L’Agenzia delle Entrate è stata interpellata da un contribuente persona fisica, non esercente alcuna attività di lavoro autonomo o di impresa, che aveva stipulato un contratto preliminare per l’acquisto di una unità abitativa, per conoscere quale fosse l’esatto trattamento tributario da applicare alla cessione del contratto preliminare di compravendita di un immobile.
A causa delle mutate condizioni del mercato immobiliare, l’istante ha infatti deciso di non procedere con l'acquisto e di voler cedere lo stesso contratto preliminare.
L’Agenzia delle Entrate, con la risoluzione n. 6 del 19 gennaio 2015, si esprime sul trattamento fiscale da applicare al corrispettivo ricevuto che eccede l’acconto versato in sede di stipula del contratto preliminare di acquisto.

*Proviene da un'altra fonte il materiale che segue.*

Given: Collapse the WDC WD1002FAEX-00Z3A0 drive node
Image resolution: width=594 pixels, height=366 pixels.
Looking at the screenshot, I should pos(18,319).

Nel documento di prassi si specifica che il contratto preliminare obbliga i contraenti a stipulare un successivo contratto; dunque, esso non produce “effetti reali” ma solo “effetti obbligatori”, quale, per esempio, quello per il cedente di non essere presente al momento della stipula del contratto definitivo.
Ne deriva che la plusvalenza relativa alla cessione di un contratto preliminare di acquisto di un immobile non rientra nella fattispecie prevista dal comma 1, articolo 67 del Dpr 917/1986, bensì tra i redditi diversi derivanti dall’assunzione di obblighi di fare, non fare o permettere.
L’Agenzia, però, non si limita solo a fornire un chiarimento sulla tipologia di reddito che determina la cessione, ma indica anche qual è il calcolo da fare per individuare la plusvalenza tassabile. È specificato, infatti, che la plusvalenza da assoggettare a tassazione è quella calcolata in base all’articolo 71, comma 2, del Tuir e, quindi, è data dalla differenza tra l’importo ricevuto e quanto versato in sede di preliminare.